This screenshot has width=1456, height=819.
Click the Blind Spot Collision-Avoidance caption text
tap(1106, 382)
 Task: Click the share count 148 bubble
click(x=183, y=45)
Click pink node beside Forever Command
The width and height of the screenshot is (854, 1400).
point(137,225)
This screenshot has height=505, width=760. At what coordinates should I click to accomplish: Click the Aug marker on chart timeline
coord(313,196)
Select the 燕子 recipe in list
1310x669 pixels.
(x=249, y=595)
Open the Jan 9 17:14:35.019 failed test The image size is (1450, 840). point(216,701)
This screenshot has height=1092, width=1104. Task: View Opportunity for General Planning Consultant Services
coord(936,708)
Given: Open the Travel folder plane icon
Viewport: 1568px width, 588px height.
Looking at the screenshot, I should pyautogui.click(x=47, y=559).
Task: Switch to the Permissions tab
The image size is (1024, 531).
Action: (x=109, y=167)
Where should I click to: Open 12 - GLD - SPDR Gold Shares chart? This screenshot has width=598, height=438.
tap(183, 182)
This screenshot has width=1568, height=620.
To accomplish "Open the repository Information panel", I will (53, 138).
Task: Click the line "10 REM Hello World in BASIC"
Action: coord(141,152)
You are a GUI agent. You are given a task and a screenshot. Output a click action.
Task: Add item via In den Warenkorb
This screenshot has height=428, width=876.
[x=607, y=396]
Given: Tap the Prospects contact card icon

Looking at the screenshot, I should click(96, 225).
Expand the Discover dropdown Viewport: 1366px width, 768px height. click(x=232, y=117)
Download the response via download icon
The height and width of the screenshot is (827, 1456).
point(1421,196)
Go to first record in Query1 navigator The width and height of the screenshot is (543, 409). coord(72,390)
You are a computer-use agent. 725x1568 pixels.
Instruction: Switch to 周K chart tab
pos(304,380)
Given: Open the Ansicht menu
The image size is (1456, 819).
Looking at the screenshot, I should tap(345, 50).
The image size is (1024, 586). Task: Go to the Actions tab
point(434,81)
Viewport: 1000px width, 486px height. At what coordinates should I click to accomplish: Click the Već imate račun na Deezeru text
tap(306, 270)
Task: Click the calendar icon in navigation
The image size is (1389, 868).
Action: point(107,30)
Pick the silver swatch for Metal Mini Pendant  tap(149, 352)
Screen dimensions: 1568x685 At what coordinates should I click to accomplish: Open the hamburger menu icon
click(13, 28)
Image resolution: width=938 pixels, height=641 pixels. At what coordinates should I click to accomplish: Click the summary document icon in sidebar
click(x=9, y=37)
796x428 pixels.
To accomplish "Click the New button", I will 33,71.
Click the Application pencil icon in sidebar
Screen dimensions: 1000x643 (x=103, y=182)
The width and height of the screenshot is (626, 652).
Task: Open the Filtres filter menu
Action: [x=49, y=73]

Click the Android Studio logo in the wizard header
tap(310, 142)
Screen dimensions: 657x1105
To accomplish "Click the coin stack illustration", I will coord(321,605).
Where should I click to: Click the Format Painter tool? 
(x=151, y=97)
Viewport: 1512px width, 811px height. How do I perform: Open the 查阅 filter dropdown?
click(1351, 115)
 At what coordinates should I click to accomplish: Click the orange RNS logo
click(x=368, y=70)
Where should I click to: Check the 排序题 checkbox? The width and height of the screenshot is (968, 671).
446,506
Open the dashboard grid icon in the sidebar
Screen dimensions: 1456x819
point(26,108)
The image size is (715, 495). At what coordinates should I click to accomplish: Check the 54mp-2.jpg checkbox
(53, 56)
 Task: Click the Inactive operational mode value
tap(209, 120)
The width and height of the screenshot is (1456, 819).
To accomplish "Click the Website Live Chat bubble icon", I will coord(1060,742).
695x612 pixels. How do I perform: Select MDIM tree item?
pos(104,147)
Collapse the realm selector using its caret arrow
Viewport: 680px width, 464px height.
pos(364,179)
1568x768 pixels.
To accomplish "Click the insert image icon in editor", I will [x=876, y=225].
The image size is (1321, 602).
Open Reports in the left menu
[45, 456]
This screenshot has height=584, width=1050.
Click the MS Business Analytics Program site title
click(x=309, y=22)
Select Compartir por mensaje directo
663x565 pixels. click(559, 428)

• • •

Which lines in the items above contain the word "logo"? Report each such line in full.

*RESULT*.
Click the Android Studio logo in the wizard header
 At what coordinates should I click to accomplish: Click the orange RNS logo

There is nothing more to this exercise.